All of our coverage of Prenda Law is collected here.
Prenda-watchers know that United States District Court Judge Otis D. Wright II has ordered multiple Prenda Law lawyers and clients to appear before him on April 2, 2013. As a reminder, Judge Wright's order required these people and entities to appear for the following purposes:
Thus, the Court amends its February 7, 2013 Order to Show Cause (ECF No. 48) to include sanctions against the persons and entities in subparagraphs a–m below:
a) John Steele, of Steele Hansmeier PLLC, Prenda Law, Inc., and/or Livewire Holdings LLC;
b) Paul Hansmeier, of Steele Hansmeier PLLC and/or Livewire Holdings LLC;
c) Paul Duffy, of Prenda Law, Inc.;
d) Angela Van Den Hemel, of Prenda Law, Inc.;
e) Mark Lutz, of Prenda Law, Inc., AF Holdings LLC and/or Ingenuity 13 LLC;
f) Alan Cooper, of AF Holdings LLC;
g) Peter Hansemeier, of 6881 Forensics, LLC;
h) Prenda Law, Inc.;
i) Livewire Holdings LLC;
j) Steele Hansmeier PLLC;
k) AF Holdings LLC;
l) Ingenuity 13 LLC; and
m) 6881 Forensics, LLC.
These persons and entities are ORDERED to appear on March 29, 2013, at 10:30 a.m., 1 TO SHOW CAUSE for the following:
1) Why they should not be sanctioned for their participation, direction, and execution of the acts described in the Court’s February 7, 2013 Order to Show Cause;
2) Why they should not be sanctioned for failing to notify the Court of all parties that have a financial interest in the outcome of litigation;
3) Why they should not be sanctioned for defrauding the Court by misrepresenting the nature and relationship of the individuals and entities in subparagraphs a–m above;
4) Why John Steele and Paul Hansmeier should not be sanctioned for failing to make a pro hac vice appearance before the Court, given their involvement as “senior attorneys” in the cases; and
5) Why the individuals in subparagraphs a–g above should not be sanctioned for contravening the Court’s March 5, 2013 Order (ECF No. 66) and failing to appear on March 11, 2013.

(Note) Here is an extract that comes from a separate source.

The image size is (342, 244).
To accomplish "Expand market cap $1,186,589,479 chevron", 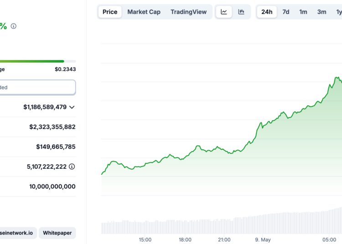I will [72, 107].
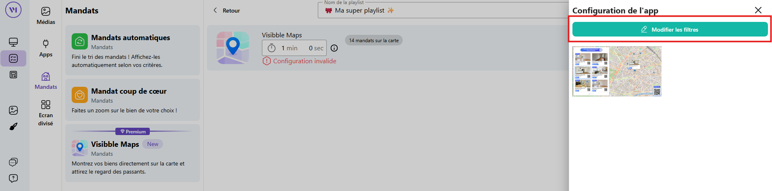Screen dimensions: 772x191
Task: Select the playlist checklist icon in left rail
Action: 13,58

Judge Wright's order refers back to his February 7, 2013 Order to Show Cause. That order described the conduct that concerned him and included this ominous warning:
Based on the evidence presented at the March 11, 2013 hearing, the Court will consider whether sanctions are appropriate, and if so, determine the proper punishment. This may include a monetary fine, incarceration, or other sanctions sufficient to deter future misconduct. Failure by Mr. Gibbs to appear will result in the automatic imposition of sanctions along with the immediate issuance of a bench warrant for contempt.
As April 2 fast approaches, you might be asking yourself: what sorts of tools does Judge Wright have at his disposal if he finds that Prenda Law attorneys or clients have committed misconduct?
Judge Wright has many tools, and broad power, but that power is not unlimited. This post reviews some of the tools at his disposal.
Part I: Things Judge Wright Could Ask Others To Do
First up, as a federal judge, Judge Wright has vast influence over others who might take action against Prenda Law lawyers, principals, and entities.
State Bars: If Judge Wright believes that any attorney affiliated with Prenda Law has committed misconduct, he could refer the matter to the state bar of each state in which that attorney is admitted. State Bars tend to be underfunded, understaffed, and underpowered, at least compared to the ubiquity and mendacity of modern lawyers. There are too many reports of misconduct and too few people to investigate them. But referrals from judges tend to move to the front of the line. If Judge Wright makes a referral couched in the sort of blunt language he has uttered to date, he'll probably inspire immediate and vigorous State Bar investigations of the named lawyers. Such investigations can lead to state bar proceedings that might eventually result in probation, suspension, or disbarment.
United States District Court and Circuit Court Bars: Membership in a state bar doesn't automatically confer the right to appear in federal court in that state. Instead, most of the 94 federal judicial districts (including the United States District Court for the Central District of California, where Judge Wright sits) have their own process for admitting lawyers. So do the 12 circuits that hear appeals. Most of their courts have their own system for addressing attorney misconduct. You can be suspended or disbarred from the bar of a federal district or circuit even if you aren't disciplined by your state bar. For anyone whose practice focuses on federal court, that would be catastrophic. Local Rule 83-3 of the Central District of California, for instance, provides for a disciplinary process. If Judge Wright refers his conclusions to each district and circuit where the Prenda Law attorneys are admitted, they will probably face investigations of their conduct, and could face suspension or disbarment from practice before those courts.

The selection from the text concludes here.